映画『スプートニク』は、冷戦時代のソ連を舞台にしたSFホラー映画で、エイリアンとの恐怖の遭遇を描く物語だ。物語は、宇宙ミッションから帰還した宇宙飛行士が異様な症状を示す場面から始まる。彼の体内には地球外生命体が宿っており、ソ連政府はこのエイリアンを利用しようと秘密裏に彼を隔離する。
ストーリー
主な登場人物には、宇宙飛行士コンスタンチンと、彼の治療を担当する精神科医タチアナがいる。タチアナは政府に雇われ、彼を観察しエイリアンの正体を解明する役割を担うが、次第に事態の恐ろしさに気づき、道徳的な葛藤に苦しむことになる。
エイリアン自体は非常に独特で、寄生生物のように宿主に依存して生存する。夜になるとコンスタンチンの体外に出てくるこの生物は、戦闘に適した形状と機能を持ち、驚異的なスピードと攻撃性を発揮する。その見た目も恐ろしく、異形のフォルムが観客に強烈な印象を残す。
『スプートニク』は、人間とエイリアン、科学と倫理の境界線を問うスリリングな作品であり、ソ連の秘密主義や冷戦の緊張感を反映した作品としても評価されている。
エイリアンを旧ソ連時代に召喚した意味を勝手に考える
映画タイトル「スプートニク」は作中の宇宙船の名前であるが、実際の旧ソ連時代にも打ち上げられた宇宙船とわざわざ同じにして制作されている。
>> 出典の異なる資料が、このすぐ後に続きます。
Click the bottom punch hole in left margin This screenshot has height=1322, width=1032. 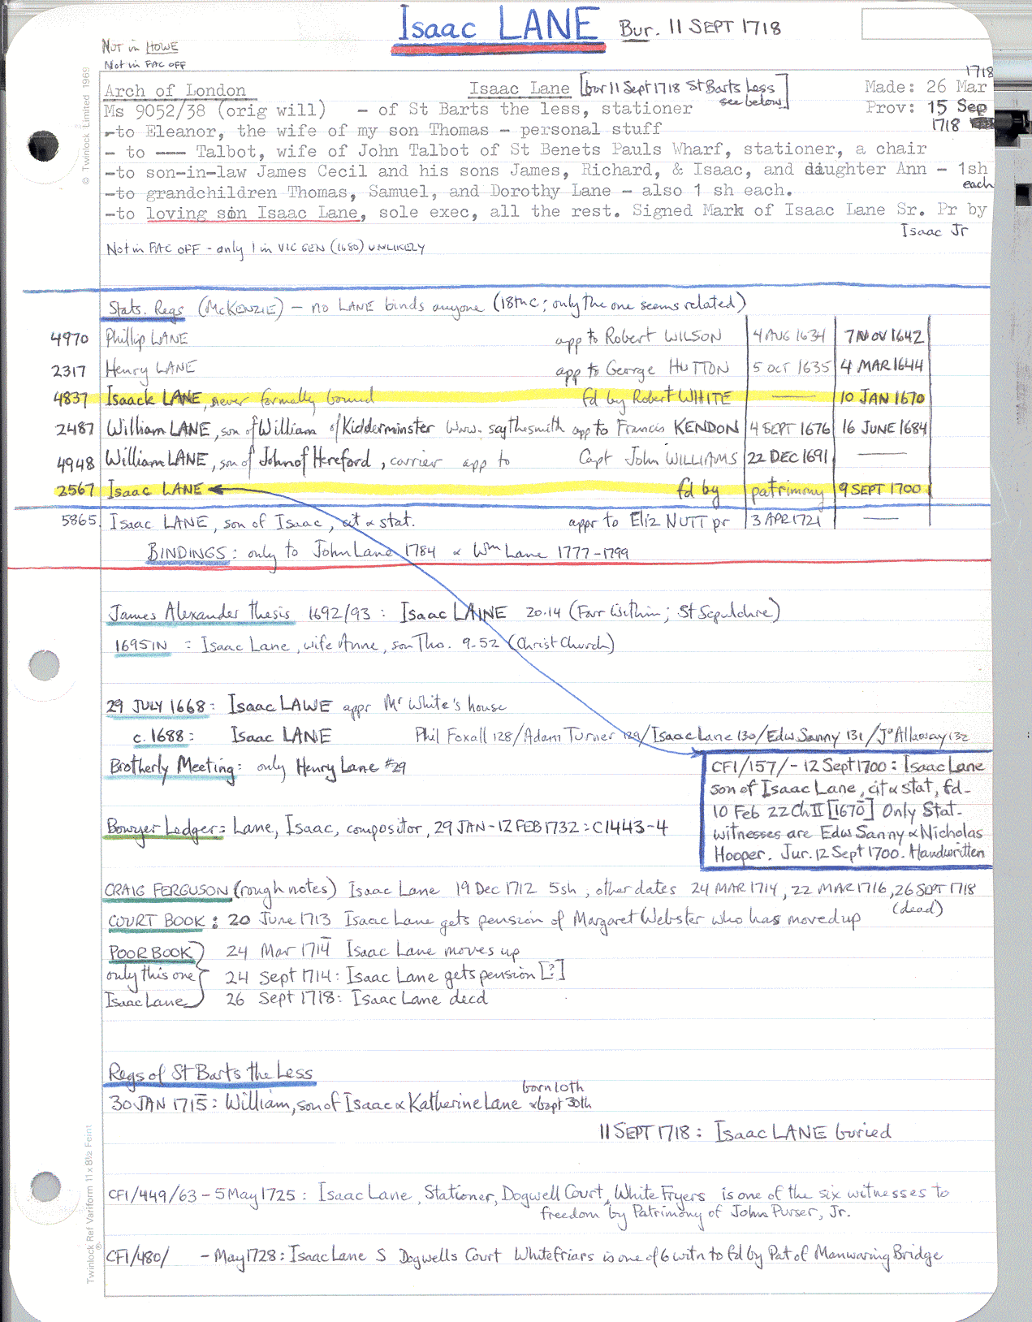point(43,1185)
当時は米国との冷戦下で宇宙事業での争いも行われていた時代。
その一環の中で打ち上げられたスプートニク2号ではライカという犬を宇宙船の中に入れ実験が行われていたとされている。
スプートニク2号の打ち上げは成功しライカは当初宇宙の軌道上で数日間生きたと報告されるも実際は大気圏内の熱で亡くなったとされ、非人道的な実験と悔やみにより国の中では神話として扱われているらしい。
作中のエイリアンはコンスタンチンの身体に共生し地球に帰ってくる。それを知る軍は彼を匿い国にも隠密に非人道的な実験をしながら軍事利用する計画を明らかにしていく話だった。
2020年制作のSFにわざわざ冷戦時代を設定し、このタイトルを選んでいるのは当時に対する非人道的な出来事に関する皮肉も混ぜて作っている意図も勘ぐってしまう。
コンスタンチンはエイリアンに寄生されたことは家族を見捨てた報いだと捉える。絶対的に近い服従と国の名誉が向けられている中で、個人的な私情や失敗を宇宙へ発つ一週間前に世間に勘ぐられるような選択はできなかった。
しかし後に彼の共生できた力は選ばれたものと捉えなおし、一度は見捨てなければならなかった息子の迎えを決めて軍施設の脱出と抵抗を試む決戦と共に終わっていく。
ライカを暗喩しているかは私の勝手な深読みにすぎないが、この作品におけるエイリアンの文脈は当時の国の緊張感を表すとともに外から帰ってきた異質な存在がその歴史を壊すためのSFでもあったのかなと思える。
正直ドラマとしては面白味はなかったが、わざわざ冷戦下の自国を選んでエイリアンを召喚した意味をあれこれ想像すると面白くは見れる。向こうのSF映画は飛んでいるのが多いが監督インタビューが全く日本に届かないのが少し残念である。